Allan Templeton, honorary secretary of the Royal College of Obstetricians and Gynaecologists, believes that even the problems of women who leave it too late to have a family and find they have run out of eggs in their late 30s and early 40s will eventually be resolved.

"By 41 on average they no longer have the capacity to produce a potentially fertile egg. That is something that can be addressed possibly in the future through technology that looks at how eggs age and whether that can be halted or altered in some way."

But more had to be be done to educate women about their fertility and warn them of the dangers of infections, such as chlamydia, which can block the fallopian tubes, preventing eggs from descending to the womb.

He stressed that the biggest threat to the health of IVF babies was the decision to put several embryos back in the womb, resulting in multiple births.
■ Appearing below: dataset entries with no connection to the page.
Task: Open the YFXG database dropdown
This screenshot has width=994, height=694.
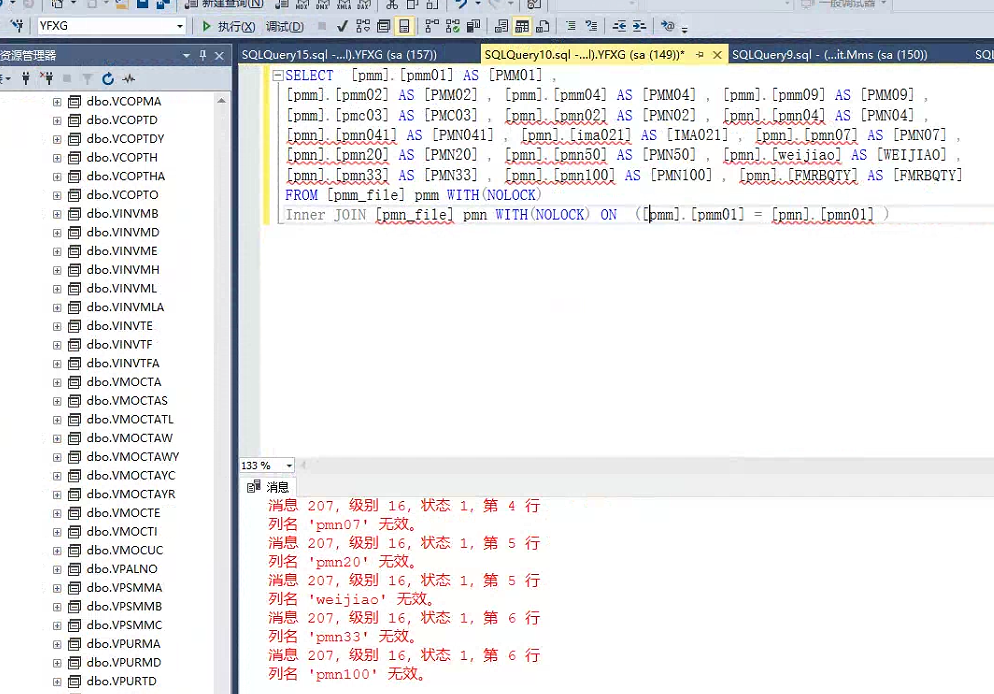Action: coord(180,26)
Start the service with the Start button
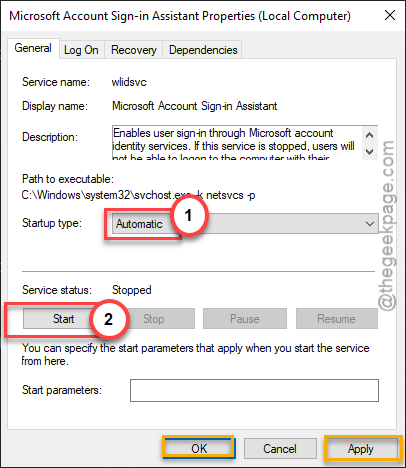Screen dimensions: 406x468 (63, 319)
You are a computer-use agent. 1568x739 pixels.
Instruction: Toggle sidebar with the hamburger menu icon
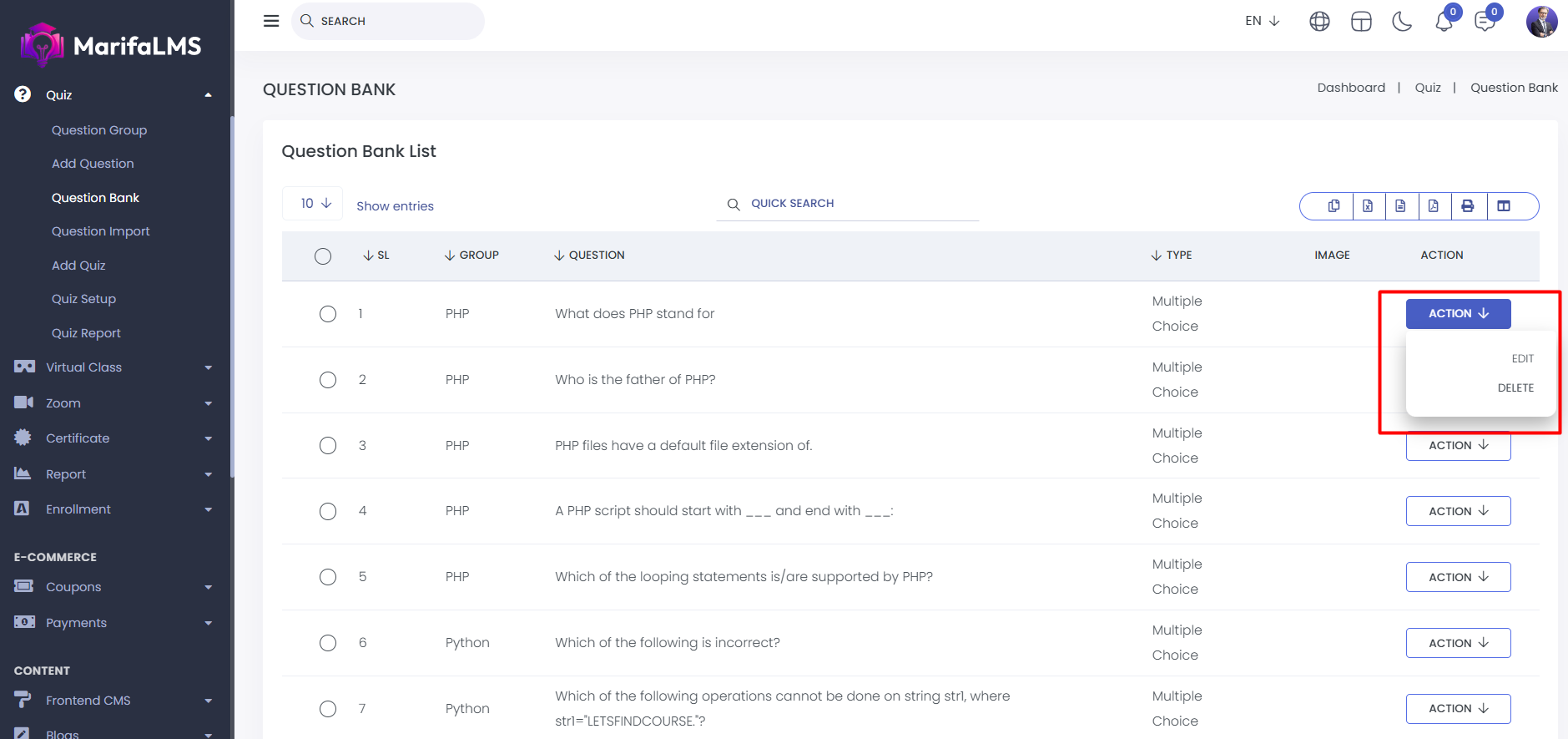click(271, 21)
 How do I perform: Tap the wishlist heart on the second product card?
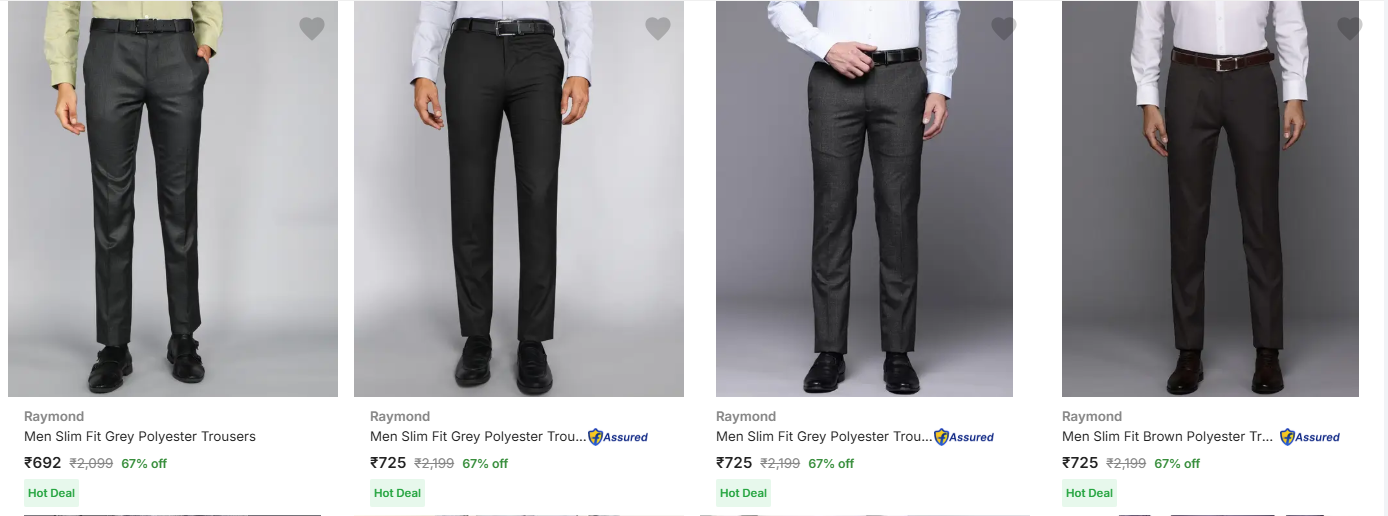[x=658, y=29]
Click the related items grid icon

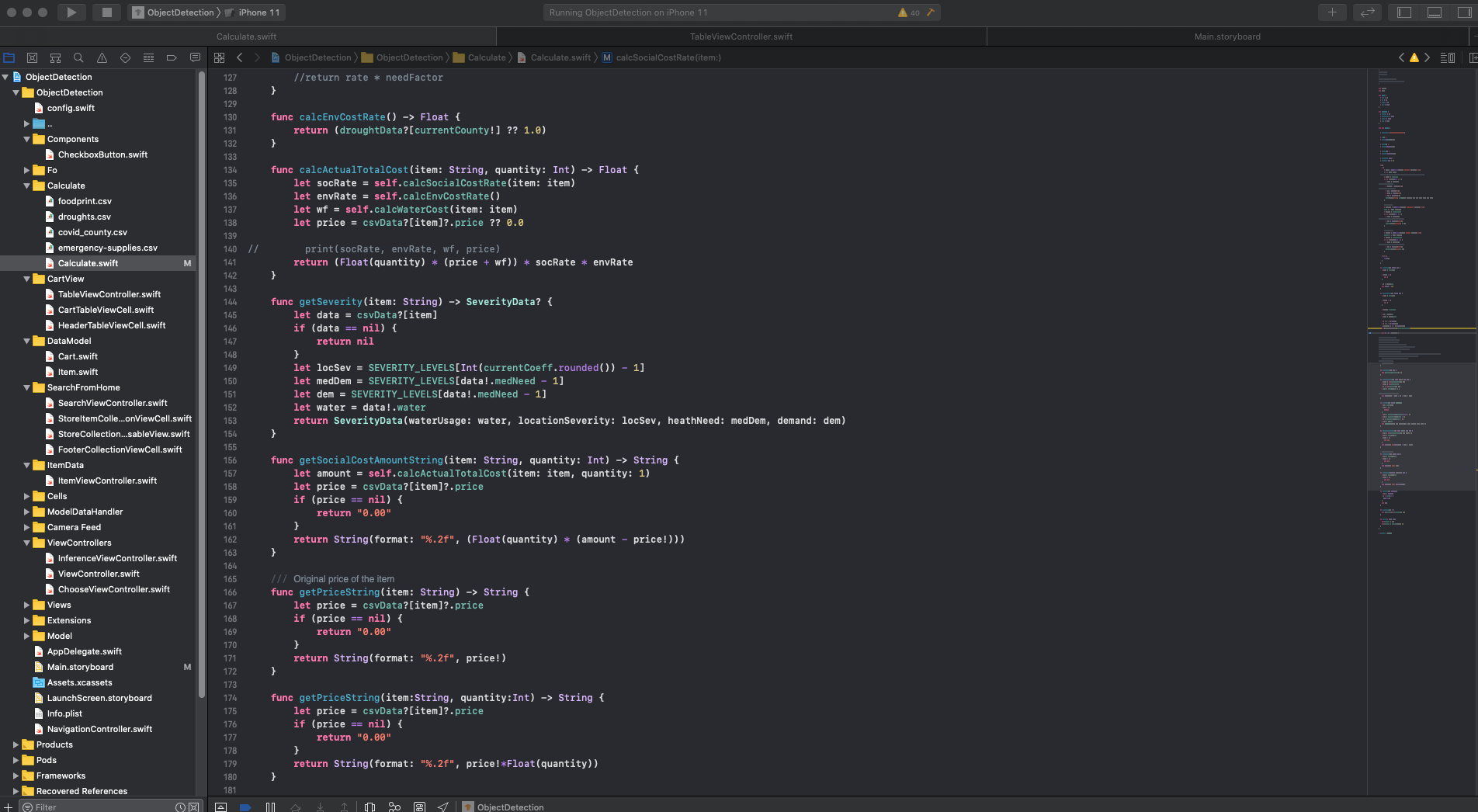(x=219, y=57)
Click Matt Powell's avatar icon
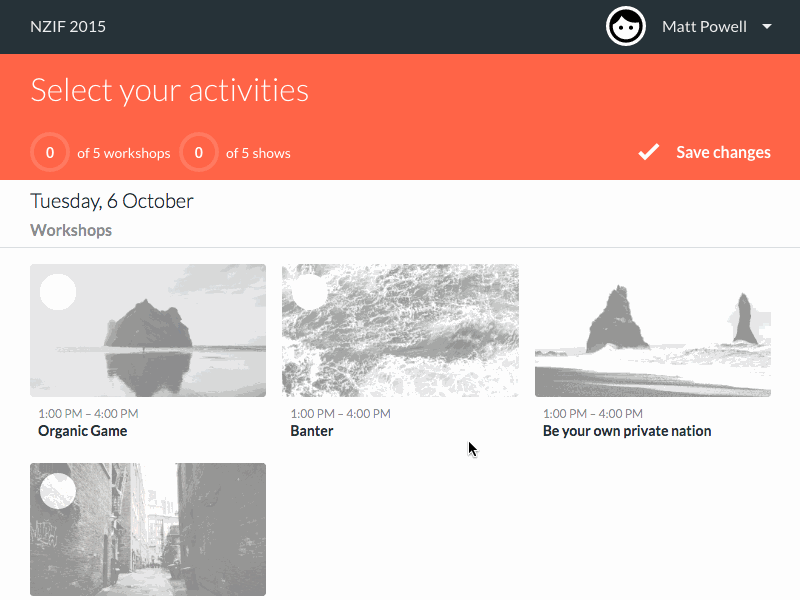This screenshot has height=600, width=800. pyautogui.click(x=626, y=26)
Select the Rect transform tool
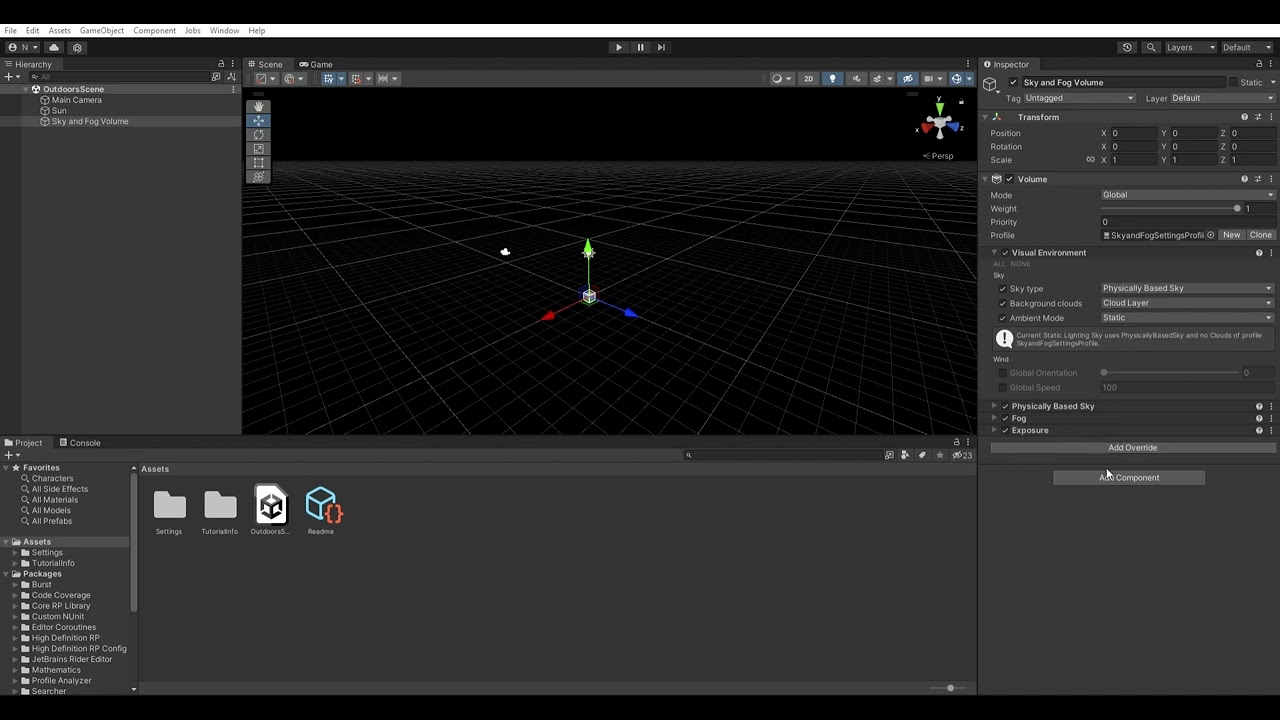Viewport: 1280px width, 720px height. (259, 162)
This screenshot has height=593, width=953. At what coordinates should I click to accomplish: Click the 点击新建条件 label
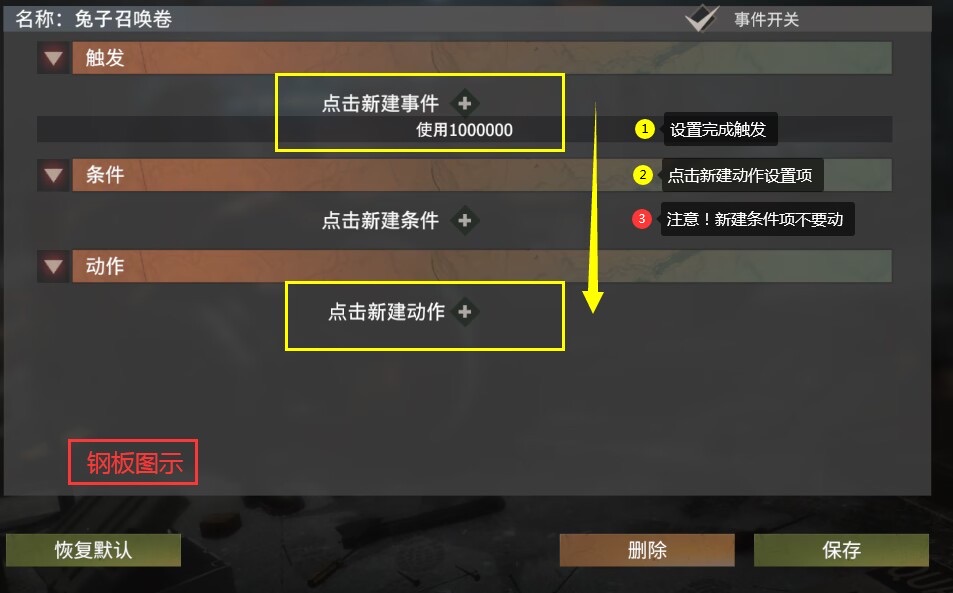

Triplets were 10 times more likely to die at or shortly after birth than single babies, and had a greatly increased chance of cerebral palsy.

Prof Trounson, who has been involved in fertility research from the beginning, said amazing progress had been made. "If you'd told me back in 1979-80 that there would have been 1 million babies by now, I'd have said 'Get real'. At that time [the success rate] was one in 20. Now I'd have thought it was about 75%."

IVF had made it possible to study early cell development of human beings, invisible in the womb, and led to the possible repair of human tissue through stem cells.

"These cells will be used very widely in therapeutic techniques," he predicted. "I think there will be a major paradigm shift to cell therapies and this would not have happened if it was not for IVF."

Stem cell research is allowed in Britain but not everywhere, because although it is possible to grow them from adult cells, the most useful are derived from embryos. The cost of IVF is still prohibitive for many people in Britain.

Kirsty Horsey, of the Progress Educational Trust, said Louise Brown's birthday was a painful reminder to many women that they would not be able to afford the help they needed to have a baby because of the shortage of public funding.